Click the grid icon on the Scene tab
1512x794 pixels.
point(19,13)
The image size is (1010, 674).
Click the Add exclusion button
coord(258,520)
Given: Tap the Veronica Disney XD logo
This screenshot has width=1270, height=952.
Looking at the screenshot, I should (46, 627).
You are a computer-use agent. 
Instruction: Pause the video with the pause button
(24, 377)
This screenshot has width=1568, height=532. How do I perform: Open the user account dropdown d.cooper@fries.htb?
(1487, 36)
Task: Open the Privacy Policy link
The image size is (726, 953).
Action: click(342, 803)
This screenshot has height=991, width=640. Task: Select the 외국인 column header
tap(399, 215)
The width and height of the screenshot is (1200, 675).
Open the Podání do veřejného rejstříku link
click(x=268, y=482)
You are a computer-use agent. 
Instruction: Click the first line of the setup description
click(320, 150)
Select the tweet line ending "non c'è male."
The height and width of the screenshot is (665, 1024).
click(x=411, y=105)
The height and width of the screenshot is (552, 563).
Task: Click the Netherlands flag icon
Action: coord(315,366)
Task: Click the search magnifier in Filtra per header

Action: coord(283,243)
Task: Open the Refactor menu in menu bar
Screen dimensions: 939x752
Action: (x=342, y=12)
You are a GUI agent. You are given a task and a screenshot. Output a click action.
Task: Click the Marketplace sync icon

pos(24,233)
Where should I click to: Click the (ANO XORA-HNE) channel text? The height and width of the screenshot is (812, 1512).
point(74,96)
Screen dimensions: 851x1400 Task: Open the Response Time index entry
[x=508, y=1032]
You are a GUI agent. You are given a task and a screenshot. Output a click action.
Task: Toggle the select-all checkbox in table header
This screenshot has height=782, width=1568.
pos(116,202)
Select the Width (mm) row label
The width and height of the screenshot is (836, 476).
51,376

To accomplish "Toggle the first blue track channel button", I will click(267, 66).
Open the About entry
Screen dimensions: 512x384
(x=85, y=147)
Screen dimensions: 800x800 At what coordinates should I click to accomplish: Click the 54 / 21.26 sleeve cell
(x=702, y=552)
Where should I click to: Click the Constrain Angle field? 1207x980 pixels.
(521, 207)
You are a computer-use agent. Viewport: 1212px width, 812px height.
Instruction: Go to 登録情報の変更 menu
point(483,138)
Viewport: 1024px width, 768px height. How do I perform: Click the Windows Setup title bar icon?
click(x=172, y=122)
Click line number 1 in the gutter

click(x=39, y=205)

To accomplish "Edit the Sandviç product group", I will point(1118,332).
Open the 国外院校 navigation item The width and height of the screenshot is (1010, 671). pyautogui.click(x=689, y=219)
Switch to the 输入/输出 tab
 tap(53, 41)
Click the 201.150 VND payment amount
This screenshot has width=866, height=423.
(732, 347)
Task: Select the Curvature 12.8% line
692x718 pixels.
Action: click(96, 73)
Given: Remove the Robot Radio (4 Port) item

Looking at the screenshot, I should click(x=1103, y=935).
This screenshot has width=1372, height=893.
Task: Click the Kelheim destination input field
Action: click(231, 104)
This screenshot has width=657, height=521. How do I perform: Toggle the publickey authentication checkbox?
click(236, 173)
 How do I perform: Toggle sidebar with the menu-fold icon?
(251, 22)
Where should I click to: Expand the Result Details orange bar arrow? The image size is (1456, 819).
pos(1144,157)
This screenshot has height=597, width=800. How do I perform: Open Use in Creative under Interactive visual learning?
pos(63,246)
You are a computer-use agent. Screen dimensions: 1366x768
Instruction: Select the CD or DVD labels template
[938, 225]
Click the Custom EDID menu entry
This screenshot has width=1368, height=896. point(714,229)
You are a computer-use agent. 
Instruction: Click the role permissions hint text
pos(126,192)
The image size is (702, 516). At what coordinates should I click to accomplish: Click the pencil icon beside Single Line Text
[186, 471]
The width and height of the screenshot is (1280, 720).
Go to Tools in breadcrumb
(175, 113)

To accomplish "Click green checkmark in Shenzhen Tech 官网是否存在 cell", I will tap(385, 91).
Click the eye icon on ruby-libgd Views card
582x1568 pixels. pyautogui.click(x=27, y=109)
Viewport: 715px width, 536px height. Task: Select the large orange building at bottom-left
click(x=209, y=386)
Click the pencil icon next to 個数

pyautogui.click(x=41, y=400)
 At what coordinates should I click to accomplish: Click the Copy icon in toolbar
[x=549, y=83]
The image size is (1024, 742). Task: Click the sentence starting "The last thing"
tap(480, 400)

Problem to work on: Can you render the material, starting at the line containing "You are a computer-use agent. Screen" and ending at the line containing "will tap(385, 91).", as a Markdown table with columns Row and Text, numbering each line and omitting the blank ones?

Full answer:
| Row | Text |
|---|---|
| 1 | You are a computer-use agent. Screen dimensions: 1366x768 |
| 2 | Instruction: Select the CD or DVD labels template |
| 3 | [938, 225] |
| 4 | Click the Custom EDID menu entry |
| 5 | This screenshot has width=1368, height=896. point(714,229) |
| 6 | You are a computer-use agent.  |
| 7 | Instruction: Click the role permissions hint text |
| 8 | pos(126,192) |
| 9 | The image size is (702, 516). At what coordinates should I click to accomplish: Click the pencil icon beside Single Line Text |
| 10 | [186, 471] |
| 11 | The width and height of the screenshot is (1280, 720). |
| 12 | Go to Tools in breadcrumb |
| 13 | (175, 113) |
| 14 | To accomplish "Click green checkmark in Shenzhen Tech 官网是否存在 cell", I will tap(385, 91). |